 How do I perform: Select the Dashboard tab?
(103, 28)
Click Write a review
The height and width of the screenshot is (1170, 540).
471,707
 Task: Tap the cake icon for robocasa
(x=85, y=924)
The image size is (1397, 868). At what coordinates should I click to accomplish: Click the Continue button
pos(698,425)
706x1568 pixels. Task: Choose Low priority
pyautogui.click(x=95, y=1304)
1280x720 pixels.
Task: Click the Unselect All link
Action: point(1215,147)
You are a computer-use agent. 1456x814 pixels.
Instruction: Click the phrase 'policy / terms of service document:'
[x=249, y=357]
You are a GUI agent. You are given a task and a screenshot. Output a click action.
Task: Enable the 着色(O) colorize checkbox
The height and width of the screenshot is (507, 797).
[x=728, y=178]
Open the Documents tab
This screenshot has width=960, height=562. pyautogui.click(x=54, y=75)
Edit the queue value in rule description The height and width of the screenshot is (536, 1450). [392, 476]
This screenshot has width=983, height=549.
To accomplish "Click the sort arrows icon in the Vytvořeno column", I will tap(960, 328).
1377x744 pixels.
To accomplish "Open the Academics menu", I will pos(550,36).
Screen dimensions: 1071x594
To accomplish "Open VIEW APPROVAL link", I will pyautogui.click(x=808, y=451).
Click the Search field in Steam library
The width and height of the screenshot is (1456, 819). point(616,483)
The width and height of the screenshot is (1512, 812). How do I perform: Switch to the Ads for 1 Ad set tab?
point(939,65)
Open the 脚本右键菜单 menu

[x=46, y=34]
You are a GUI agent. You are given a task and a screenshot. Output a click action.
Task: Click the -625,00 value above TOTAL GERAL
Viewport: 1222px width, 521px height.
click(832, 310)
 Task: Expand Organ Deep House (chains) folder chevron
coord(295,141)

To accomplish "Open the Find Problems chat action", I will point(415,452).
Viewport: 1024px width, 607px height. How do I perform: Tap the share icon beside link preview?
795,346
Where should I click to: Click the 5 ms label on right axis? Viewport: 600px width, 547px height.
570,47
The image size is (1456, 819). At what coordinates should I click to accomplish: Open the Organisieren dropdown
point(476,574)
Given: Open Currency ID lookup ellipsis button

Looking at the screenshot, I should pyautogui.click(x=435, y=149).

----

**Exercise description:**
Quote verbatim the entries from the start through the line containing "click(832, 310)".

**Task output:**
 How do I perform: Select the Dashboard tab?
(103, 28)
Click Write a review
The height and width of the screenshot is (1170, 540).
471,707
 Task: Tap the cake icon for robocasa
(x=85, y=924)
The image size is (1397, 868). At what coordinates should I click to accomplish: Click the Continue button
pos(698,425)
706x1568 pixels. Task: Choose Low priority
pyautogui.click(x=95, y=1304)
1280x720 pixels.
Task: Click the Unselect All link
Action: point(1215,147)
You are a computer-use agent. 1456x814 pixels.
Instruction: Click the phrase 'policy / terms of service document:'
[x=249, y=357]
You are a GUI agent. You are given a task and a screenshot. Output a click action.
Task: Enable the 着色(O) colorize checkbox
The height and width of the screenshot is (507, 797).
[x=728, y=178]
Open the Documents tab
This screenshot has width=960, height=562. pyautogui.click(x=54, y=75)
Edit the queue value in rule description The height and width of the screenshot is (536, 1450). [392, 476]
This screenshot has width=983, height=549.
To accomplish "Click the sort arrows icon in the Vytvořeno column", I will tap(960, 328).
1377x744 pixels.
To accomplish "Open the Academics menu", I will pos(550,36).
Screen dimensions: 1071x594
To accomplish "Open VIEW APPROVAL link", I will pyautogui.click(x=808, y=451).
Click the Search field in Steam library
The width and height of the screenshot is (1456, 819). point(616,483)
The width and height of the screenshot is (1512, 812). How do I perform: Switch to the Ads for 1 Ad set tab?
point(939,65)
Open the 脚本右键菜单 menu

[x=46, y=34]
You are a GUI agent. You are given a task and a screenshot. Output a click action.
Task: Click the -625,00 value above TOTAL GERAL
Viewport: 1222px width, 521px height.
click(832, 310)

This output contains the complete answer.